Trawlers and gillnetters comprised 75.5% of the total gear registered in 1994, with a further 3.7% identified as push netters. Total production was 2.9 million tonnes with 380 000 t from the aquaculture sector. An increasing percentage of the capture fishery is for "trash species" (estimated as high as 70%+). Pressure thus mounts on fishers to catch more fish in order to maintain their economic status. The incidence of illegal fishing also increases, especially when the perception of deterrence is low.

It is estimated that more than 4 000 Thai fishing vessels fish outside national waters. The current Eighth National Economic and Development Plan has established targets of 1.58 million tonnes for fish production from Thai waters, and a further 1.8 million tonnes from outside waters through joint ventures, etc.

Fisheries in Thailand are over-exploited. Control of the fisheries is hampered by;

  • the open access policy;

  • outdated fisheries legislation (but this is being addressed);

  • licensing and gear conflicts within the domestic fleet internal and external to Thai waters;

  • overfishing of Thai fisheries stocks;

  • lack of judicial and political support and commitment for this sector; and
  • an inefficient and complex licensing system;

MCS

MCS operations in Thailand are well planned, and while under-funded for their 80 vessel patrol fleet, they are professionally executed and staff appear very committed to the work. Annual MCS goals and priorities are set for each conservation station and general patrol plans for the utilization of its equipment and human resources. These priorities currently cover, in order: marine sanctuaries (preservation areas); reserves or special use areas such as mangroves and sea grasses; and other public fishing areas. The patrol units address public and community awareness, illegal fishing activities, gear conflicts, training of staff, and general conservation patrol and protection duties.

Thailand has taken very positive steps to enhance the training and hence capability of its field staff in MCS activities both on a national basis and also by hosting a regional (six State) MCS Training Course in July 2000. Further, Thailand have recently opened discussions with Malaysia to address fishing and MCS concerns of both States.

It is an aim of the Government to ensure compliance of its vessels in their activities outside Thai waters.

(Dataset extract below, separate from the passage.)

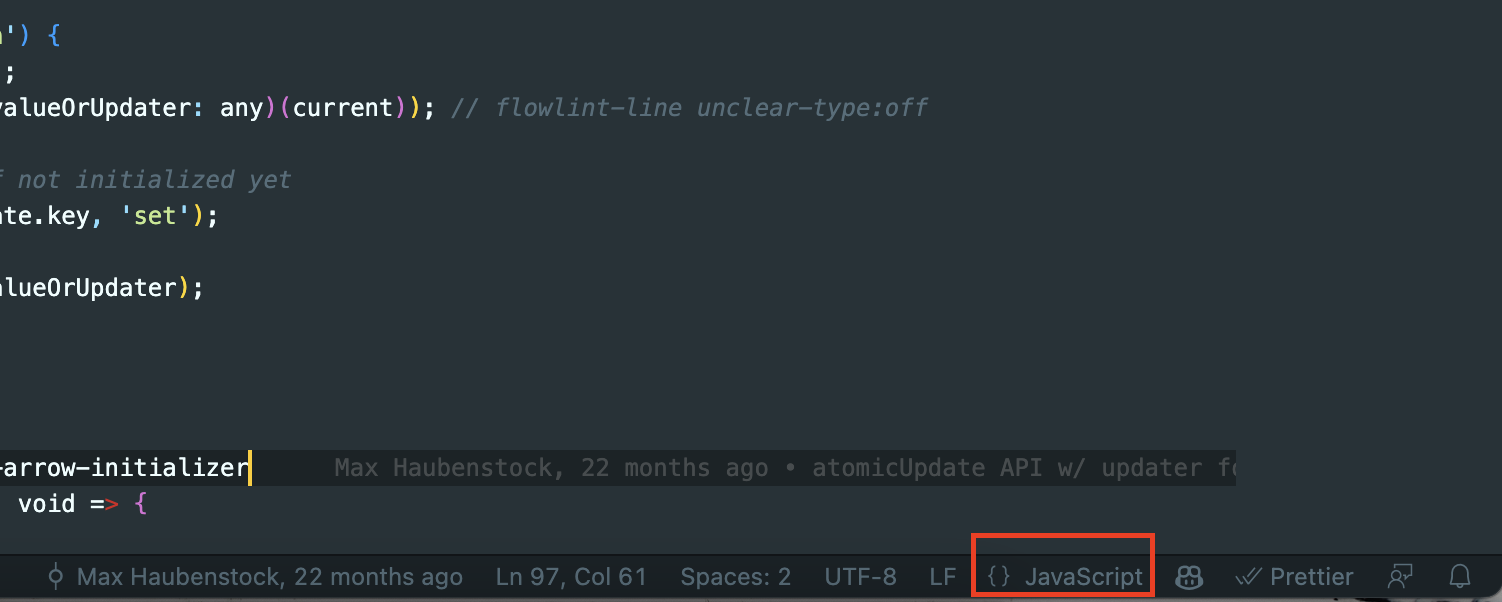Click the any type annotation

click(x=241, y=107)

[81] For the purposes of this document it is suggested that licensing of subsistence fishers be without a fee of any sort, at least initially until the benefits of such a system become apparent.
[82] Endorsed by the FAO Committee on Fisheries in 1989, and updated in 1999.
[83] Salehan (2000). Also see Annex J.
[84] The potential for regional and other international cooperation on developing and implementing standards for vessel registration has already been noted with regard to the common terms and conditions that apply for FFA foreign licensing (Section 5.1).
[85] The World Bank, ADB and AusAID Coral Reef Rehabilitation and Management Program, a US$263 million, three phased 15 year program is pilot testing coastal radar in Take Bone Rate in South Sulawesi and also in Padaido in Irian Jaya in the year 2001.
[86] FAO (1998).
[87] Paraphrased from: Coventry (1991).